In this period romance, a young woman with a soiled reputation enters into a marriage of convenience.
In 19th-century London, Lady Jacqueline lives with the stigma of her mother’s death during childbirth. Her possessive father, Lord John Edwards, bitterly resents her, often insulting Jacqueline while drunk and then lavishing her with gifts. She fears she’ll never be free despite the attentions of childhood friend Henry Gates. Douglas “Devil” Radcliffe, proprietor of the infamous house of vice known as Purgatory, needs Lord John’s vote to ensure that the local inhabitants stay where they are, rather than being displaced to Devil’s Acre, an area he more or less rules. The plan is to kidnap Jacqueline, ensuring her safe return once the lord complies. Devil imprudently relies on a vicious man named Carver, who seizes an opportunity for brutality during the snatch. After Lord John’s vote is favorably cast, Jacqueline returns home, a virtual prisoner, marked as a ruined woman and shunned by society. Even loyal Henry abandons her. But then Devil proposes a solution to Jacqueline that might benefit them both. The novel hinges on that tired chestnut of female rescue, carrying it off with more aplomb than many. Ladies’ garments are torn more than once, but this is hardly a bodice-ripper. Happily, each of the characters has his or her own flair, including Henry, the unfortunate soul besotted with childhood friend Jacqueline.

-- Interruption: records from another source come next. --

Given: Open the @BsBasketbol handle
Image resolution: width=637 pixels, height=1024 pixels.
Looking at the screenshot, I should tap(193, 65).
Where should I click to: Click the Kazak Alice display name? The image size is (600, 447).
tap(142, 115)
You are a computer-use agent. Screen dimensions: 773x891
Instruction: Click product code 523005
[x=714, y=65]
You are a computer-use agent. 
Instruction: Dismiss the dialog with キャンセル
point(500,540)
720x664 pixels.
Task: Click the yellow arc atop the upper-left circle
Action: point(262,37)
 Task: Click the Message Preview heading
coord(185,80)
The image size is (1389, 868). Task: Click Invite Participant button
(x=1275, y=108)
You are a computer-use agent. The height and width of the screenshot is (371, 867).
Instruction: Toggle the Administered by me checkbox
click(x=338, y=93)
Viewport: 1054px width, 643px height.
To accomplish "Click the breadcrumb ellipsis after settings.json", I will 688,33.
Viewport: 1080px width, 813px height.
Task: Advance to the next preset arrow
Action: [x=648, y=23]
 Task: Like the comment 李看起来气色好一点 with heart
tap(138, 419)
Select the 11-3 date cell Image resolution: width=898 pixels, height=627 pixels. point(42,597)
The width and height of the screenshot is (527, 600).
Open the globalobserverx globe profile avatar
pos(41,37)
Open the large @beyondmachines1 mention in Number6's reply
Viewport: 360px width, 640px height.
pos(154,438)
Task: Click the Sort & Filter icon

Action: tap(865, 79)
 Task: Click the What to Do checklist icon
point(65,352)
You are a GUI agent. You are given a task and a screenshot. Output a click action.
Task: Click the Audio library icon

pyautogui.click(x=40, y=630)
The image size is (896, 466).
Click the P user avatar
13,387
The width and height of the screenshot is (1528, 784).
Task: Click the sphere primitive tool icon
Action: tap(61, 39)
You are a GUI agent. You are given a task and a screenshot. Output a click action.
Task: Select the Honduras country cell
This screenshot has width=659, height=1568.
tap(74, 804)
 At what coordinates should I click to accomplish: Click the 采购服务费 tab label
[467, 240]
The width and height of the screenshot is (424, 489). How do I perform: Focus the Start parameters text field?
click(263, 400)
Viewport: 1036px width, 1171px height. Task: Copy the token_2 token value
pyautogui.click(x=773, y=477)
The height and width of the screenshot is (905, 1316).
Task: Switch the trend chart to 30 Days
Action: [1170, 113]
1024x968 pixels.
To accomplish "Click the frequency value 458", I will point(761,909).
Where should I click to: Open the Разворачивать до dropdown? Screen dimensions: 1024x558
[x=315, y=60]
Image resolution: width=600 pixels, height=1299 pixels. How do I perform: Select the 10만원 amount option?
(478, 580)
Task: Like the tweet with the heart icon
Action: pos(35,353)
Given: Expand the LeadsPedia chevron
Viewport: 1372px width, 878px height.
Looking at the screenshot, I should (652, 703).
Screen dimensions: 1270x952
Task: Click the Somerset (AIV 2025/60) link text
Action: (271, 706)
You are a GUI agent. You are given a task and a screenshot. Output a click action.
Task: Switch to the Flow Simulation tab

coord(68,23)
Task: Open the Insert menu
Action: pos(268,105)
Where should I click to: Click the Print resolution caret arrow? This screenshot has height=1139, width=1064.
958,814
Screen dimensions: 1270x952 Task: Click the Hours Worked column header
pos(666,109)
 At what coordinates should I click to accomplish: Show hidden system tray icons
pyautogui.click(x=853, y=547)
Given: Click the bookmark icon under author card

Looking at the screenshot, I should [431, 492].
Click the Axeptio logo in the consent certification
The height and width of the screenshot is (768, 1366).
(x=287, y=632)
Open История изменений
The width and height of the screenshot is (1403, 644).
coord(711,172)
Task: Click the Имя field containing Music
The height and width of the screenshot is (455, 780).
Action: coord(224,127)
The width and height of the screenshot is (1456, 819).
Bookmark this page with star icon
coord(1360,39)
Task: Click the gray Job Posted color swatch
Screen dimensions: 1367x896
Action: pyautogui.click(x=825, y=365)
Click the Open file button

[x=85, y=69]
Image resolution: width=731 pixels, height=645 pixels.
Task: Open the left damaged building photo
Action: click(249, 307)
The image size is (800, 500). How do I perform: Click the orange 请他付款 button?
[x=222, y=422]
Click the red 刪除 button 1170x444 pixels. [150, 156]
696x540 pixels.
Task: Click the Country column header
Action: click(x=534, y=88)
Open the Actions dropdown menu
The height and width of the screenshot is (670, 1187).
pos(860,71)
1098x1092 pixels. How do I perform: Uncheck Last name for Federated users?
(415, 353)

Characters exhibit clear growth, especially Lord Edwards, whose harsh persona may mask intolerable grief. Brutality is not to be taken lightly, of course, yet the recipient here of such ignominies seems eager to get on with life. At critical junctures, the plot doesn’t tally; for instance, would a man said to be as astute as Devil undertake such a risky mission? This handsome, long-haired man seems a tad dim, conveniently forgetting his business acumen if the story requires it.
A bit fluffy but entertaining at times.